Il Gruppo PCB Assodel ha diramato oggi una comunicazione per condividere un aggiornamento sulle dinamiche che stanno caratterizzando il mercato dei circuiti stampati.
Il contesto sta evidenziando un progressivo irrigidimento delle condizioni di fornitura lungo l’intera filiera globale. Un quadro che non appare più temporaneo ma legato a un cambiamento strutturale del mercato. Gli effetti, sulla base delle indicazioni raccolte presso i principali operatori, sono destinati a protrarsi per tutto il 2026 e, con ogni probabilità, per una parte significativa del 2027. Secondo il Gruppo PCB Assodel queste dinamiche coinvolgono l’intera filiera – dai produttori di materiali ai costruttori di PCB, fino ai distributori e agli utilizzatori finali – rendendo ancora più importante una pianificazione condivisa tra tutti gli attori coinvolti.
La domanda globale di PCB continua a crescere in modo sostenuto, trainata da Intelligenza Artificiale, High Performance Computing, telecomunicazioni e networking avanzato. Questi comparti stanno assorbendo una quota crescente della capacità produttiva mondiale, spingendo produttori di materiali e costruttori di PCB ad adottare politiche di allocazione sempre più selettive, con priorità agli ordini confermati e ai progetti basati su materiali prontamente disponibili.
Sul fronte dei laminati base e dei Prepreg, gli aumenti sono proseguiti anche nei mesi di giugno e luglio, determinando in alcuni casi incrementi del prezzo dei circuiti stampati da inizio anno fino al 100% e anche oltre.
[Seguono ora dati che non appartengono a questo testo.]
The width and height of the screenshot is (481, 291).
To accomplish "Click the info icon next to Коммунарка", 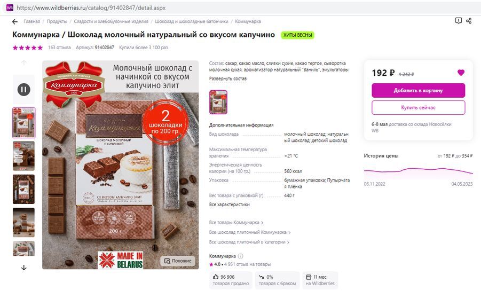I will (x=240, y=256).
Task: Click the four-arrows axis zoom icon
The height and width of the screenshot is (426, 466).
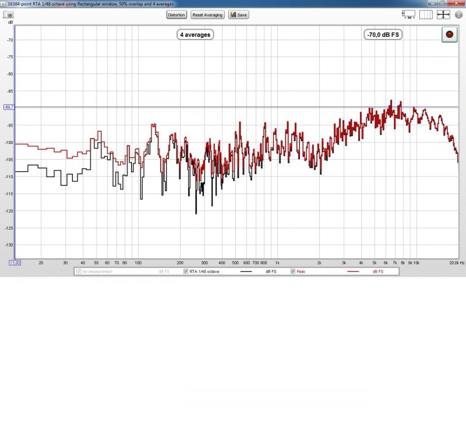Action: pyautogui.click(x=443, y=15)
Il foglio di rame resta sotto forte pressione, con aumenti significativi dall’inizio dell’anno, mentre tensioni analoghe si estendono ad altri materiali produttivi e di consumo, inclusi solder mask, utensili per foratura e fresatura e prodotti chimici di processo.
Le maggiori criticità si stanno oggi concentrando sui laminati di maggiore spessore (oltre 0,9 mm), ampiamente utilizzati nella produzione di PCB multilayer per applicazioni industriali e automotive. Per queste tipologie di materiali si registra una disponibilità significativamente più limitata rispetto agli spessori standard, con conseguente estensione dei tempi di approvvigionamento e una crescente necessità di pianificare gli ordini con maggiore anticipo.
Il Gruppo PCB Assodel sottolinea come, nell’attuale scenario, il tema centrale non sia più soltanto il prezzo, bensì la reale disponibilità dei materiali, la capacità produttiva allocabile e l’affidabilità dei tempi di consegna. In diversi casi si osserva una crescente cautela, e in alcune situazioni una vera e propria impossibilità, dei produttori nel confermare quotazioni e lead time, in particolare per gli ordini con orizzonte di consegna a medio-lungo termine e per il quarto trimestre. In questo contesto, le sole previsioni di domanda non risultano più sufficienti a garantire priorità produttiva: solo gli ordini confermati e rilasciati in produzione consentono oggi di riservare capacità e materiali critici.
È importante, secondo il Gruppo PCB Assodel, evidenziare una crescente volatilità delle quotazioni: per assicurarsi la capacità produttiva è oggi spesso necessario accettare che il prezzo concordato in fase d’ordine venga successivamente aggiornato al momento dell’arrivo del materiale base presso il plant produttivo, poiché la mancata accettazione di tale adeguamento potrebbe compromettere la presa in carico dell’ordine. È in questo senso che, oggi più che mai, la disponibilità assume un peso maggiore rispetto al prezzo.
In uno scenario di questa natura, la pianificazione assume un ruolo sempre più centrale. La visibilità sui fabbisogni, l’anticipo degli ordini e la condivisione tempestiva delle informazioni lungo la filiera diventano elementi determinanti per garantire la continuità delle forniture e per consentire una gestione consapevole delle priorità produttive, anche nei confronti dei clienti finali.
Il Gruppo PCB Assodel sottolinea l’importanza di un approccio coordinato lungo l’intera catena del valore, basato sul dialogo costante tra produttori di materiali, costruttori di PCB, distributori e utilizzatori finali. E, inoltre, continuerà a monitorare l’evoluzione del mercato, favorendo il confronto tra gli operatori del settore.